-- TASK DIRECTIONS --
Show every line of the material that follows in which the word "resolution" occurs.

--- INPUT MATERIAL ---

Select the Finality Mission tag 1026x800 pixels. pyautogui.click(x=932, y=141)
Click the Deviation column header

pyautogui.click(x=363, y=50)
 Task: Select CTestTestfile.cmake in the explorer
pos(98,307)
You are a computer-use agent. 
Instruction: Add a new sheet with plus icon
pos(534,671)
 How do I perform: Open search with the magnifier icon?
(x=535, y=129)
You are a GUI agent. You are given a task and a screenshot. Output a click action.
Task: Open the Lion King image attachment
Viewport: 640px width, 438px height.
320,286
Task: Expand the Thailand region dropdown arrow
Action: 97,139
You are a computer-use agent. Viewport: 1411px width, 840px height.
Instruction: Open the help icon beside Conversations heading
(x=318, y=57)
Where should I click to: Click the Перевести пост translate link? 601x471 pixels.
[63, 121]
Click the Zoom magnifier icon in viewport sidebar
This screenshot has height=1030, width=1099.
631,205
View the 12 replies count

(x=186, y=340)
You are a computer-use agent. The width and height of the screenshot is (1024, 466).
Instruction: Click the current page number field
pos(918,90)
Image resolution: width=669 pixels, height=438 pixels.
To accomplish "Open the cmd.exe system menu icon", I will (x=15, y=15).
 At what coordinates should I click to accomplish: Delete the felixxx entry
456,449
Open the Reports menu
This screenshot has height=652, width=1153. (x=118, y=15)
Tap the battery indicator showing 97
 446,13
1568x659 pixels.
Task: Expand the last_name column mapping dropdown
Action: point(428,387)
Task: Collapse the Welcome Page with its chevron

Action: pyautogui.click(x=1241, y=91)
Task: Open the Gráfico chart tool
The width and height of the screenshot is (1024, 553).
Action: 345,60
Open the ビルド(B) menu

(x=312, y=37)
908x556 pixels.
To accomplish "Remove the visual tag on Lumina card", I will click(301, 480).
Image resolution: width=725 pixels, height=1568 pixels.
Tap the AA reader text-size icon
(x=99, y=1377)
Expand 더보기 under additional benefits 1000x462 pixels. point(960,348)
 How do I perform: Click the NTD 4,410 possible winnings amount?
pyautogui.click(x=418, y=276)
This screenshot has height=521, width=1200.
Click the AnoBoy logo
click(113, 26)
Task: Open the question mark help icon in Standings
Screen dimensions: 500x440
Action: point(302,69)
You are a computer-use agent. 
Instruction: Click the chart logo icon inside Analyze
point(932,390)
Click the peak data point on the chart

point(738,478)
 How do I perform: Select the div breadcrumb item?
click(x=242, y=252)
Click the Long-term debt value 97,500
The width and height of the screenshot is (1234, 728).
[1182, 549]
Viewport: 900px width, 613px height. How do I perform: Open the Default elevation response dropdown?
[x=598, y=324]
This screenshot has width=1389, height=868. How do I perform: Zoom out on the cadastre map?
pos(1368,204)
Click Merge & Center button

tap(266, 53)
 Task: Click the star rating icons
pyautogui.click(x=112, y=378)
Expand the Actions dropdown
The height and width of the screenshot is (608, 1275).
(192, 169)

---

-- EXPECTED ANSWER --
Image resolution: width=669 pixels, height=438 pixels.
Image resolution: width=725 pixels, height=1568 pixels.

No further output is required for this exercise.